Dün Türkiye'nin bir çok ilinde içki yasağını protesto
edenlerin düzenlediği 'AKP'ye içiyoruz" eylemleri üzerinden
kendisinde yaşanan fikir değişimini aktaran Hakan, bakın neler
yazdı...
BEN NASIL BÖYLE OLDUM
- Normalde benim İzmir'de ellerinde kadehlerle sokağa dökülüp,
"AKP'nin şerefine içiyoruz" diye eylem koyanlardan
hiç hazzetmemem lazım. Ama hükümetin tutumu öyle bir hal aldı ki,
artık sokaklara dökülüp kadeh kaldırarak eylem yapmak hak edilmiş
bir siyasal gösteri oldu çıktı.
- Normalde benim Osmanlı'ya karşı özel bir antipatimin olmaması gerekir. Ama hükümetin "Ecdat edebiyatı" o denli aşırı bir hal aldı ki, Osmanlı denilince hemen kedimi başka bir odaya atıyorum.

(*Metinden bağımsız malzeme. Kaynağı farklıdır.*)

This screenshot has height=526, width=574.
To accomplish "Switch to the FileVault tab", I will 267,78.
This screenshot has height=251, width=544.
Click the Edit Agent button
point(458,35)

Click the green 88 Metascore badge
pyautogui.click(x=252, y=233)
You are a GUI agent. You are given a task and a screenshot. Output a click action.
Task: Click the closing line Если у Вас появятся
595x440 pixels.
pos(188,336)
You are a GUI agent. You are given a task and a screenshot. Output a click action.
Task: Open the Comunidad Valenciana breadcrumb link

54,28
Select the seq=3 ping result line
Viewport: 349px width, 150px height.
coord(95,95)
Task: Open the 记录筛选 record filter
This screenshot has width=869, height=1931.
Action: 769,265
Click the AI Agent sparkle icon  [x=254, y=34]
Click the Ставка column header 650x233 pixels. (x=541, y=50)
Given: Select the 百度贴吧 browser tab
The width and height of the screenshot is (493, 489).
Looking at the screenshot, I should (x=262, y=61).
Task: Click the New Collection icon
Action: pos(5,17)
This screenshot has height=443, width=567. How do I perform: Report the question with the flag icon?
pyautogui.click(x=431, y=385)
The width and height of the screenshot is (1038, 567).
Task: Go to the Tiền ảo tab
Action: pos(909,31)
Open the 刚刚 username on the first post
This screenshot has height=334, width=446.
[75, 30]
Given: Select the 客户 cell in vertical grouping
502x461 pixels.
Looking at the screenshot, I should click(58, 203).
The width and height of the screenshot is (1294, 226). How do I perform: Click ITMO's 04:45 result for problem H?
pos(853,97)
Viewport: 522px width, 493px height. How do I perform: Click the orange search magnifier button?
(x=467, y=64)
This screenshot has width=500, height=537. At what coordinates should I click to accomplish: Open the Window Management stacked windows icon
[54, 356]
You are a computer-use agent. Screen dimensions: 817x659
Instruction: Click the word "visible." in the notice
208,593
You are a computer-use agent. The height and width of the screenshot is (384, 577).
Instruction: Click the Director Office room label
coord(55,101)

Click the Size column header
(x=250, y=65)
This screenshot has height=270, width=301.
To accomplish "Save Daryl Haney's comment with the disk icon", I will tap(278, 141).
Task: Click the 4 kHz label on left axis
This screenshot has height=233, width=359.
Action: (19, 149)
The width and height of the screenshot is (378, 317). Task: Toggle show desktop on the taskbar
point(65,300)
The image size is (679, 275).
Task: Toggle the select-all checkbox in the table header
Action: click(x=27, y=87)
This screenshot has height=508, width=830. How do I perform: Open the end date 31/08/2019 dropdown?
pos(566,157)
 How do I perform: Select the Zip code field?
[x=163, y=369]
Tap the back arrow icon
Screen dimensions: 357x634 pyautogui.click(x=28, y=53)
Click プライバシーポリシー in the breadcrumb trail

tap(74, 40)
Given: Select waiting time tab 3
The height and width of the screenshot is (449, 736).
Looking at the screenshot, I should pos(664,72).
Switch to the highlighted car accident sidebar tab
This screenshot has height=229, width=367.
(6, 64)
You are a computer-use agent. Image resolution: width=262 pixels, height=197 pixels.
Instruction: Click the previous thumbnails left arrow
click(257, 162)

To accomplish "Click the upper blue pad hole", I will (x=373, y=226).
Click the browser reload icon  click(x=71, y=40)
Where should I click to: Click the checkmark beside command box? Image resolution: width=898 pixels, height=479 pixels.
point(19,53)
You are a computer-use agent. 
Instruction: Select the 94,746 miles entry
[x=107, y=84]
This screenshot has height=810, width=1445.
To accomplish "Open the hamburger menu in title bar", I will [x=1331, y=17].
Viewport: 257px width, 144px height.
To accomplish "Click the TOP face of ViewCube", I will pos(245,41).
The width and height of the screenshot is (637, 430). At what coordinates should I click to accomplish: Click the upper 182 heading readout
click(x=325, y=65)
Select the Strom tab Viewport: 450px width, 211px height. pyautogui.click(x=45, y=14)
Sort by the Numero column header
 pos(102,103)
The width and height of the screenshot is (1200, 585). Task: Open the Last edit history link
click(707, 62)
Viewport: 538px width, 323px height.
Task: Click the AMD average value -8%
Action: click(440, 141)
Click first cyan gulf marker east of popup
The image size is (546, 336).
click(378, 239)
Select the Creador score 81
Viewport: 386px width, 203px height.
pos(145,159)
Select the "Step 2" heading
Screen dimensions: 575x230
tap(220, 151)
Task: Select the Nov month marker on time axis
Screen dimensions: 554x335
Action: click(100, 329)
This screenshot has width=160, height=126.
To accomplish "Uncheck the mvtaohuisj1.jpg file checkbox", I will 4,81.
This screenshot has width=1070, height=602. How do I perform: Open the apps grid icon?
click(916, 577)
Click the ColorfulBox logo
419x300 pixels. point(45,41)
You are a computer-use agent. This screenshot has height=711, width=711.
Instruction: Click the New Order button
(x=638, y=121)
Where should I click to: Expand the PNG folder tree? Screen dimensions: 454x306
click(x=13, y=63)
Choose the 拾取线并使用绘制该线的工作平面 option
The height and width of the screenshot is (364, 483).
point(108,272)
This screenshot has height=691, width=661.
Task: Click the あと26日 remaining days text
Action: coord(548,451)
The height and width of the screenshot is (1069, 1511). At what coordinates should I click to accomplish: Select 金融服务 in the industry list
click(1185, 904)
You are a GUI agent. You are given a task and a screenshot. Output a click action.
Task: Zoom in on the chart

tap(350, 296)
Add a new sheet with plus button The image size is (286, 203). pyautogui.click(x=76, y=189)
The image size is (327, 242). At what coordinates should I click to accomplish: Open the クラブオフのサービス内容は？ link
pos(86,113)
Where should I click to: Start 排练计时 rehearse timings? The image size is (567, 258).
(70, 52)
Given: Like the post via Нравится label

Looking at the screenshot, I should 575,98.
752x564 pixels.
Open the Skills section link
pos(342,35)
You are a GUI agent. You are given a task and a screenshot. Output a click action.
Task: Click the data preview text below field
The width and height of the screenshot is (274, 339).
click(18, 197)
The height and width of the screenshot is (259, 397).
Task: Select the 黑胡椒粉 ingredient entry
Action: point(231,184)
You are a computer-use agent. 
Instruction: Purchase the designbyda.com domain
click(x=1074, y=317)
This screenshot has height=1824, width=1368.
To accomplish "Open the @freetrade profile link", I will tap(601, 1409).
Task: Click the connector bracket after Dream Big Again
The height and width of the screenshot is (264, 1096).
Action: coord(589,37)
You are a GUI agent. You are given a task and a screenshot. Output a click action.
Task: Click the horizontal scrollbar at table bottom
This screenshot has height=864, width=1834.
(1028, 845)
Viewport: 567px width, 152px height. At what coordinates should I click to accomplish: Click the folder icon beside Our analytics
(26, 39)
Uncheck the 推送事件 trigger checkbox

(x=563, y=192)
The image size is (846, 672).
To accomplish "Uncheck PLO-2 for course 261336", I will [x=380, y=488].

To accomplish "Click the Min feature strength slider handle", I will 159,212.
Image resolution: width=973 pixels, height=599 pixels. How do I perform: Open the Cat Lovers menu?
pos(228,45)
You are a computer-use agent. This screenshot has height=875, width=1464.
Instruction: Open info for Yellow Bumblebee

- Normalde benim paşalarla, Haberel'la, Ergenekon sanıklarıyla falan hiç işimin olmaması gerekir. Ama "küçük hukuk ihlalleri" denilerek yapılan yanlışlar ve çektirilen eziyetler o boyuta vardı ki, hepsiyle de işim oluyor.
- Normalde benim Kurtlar Vadisi Filistin filmini büyük bir şevkle kaşılamam gerekiyor. Ama ülkenin egemenlerinin oluşturduğu siyasal koşullardan film çıkarmayı delikanlıca bir tutum olarak görmediğimden o şevki kendimde göremiyorum.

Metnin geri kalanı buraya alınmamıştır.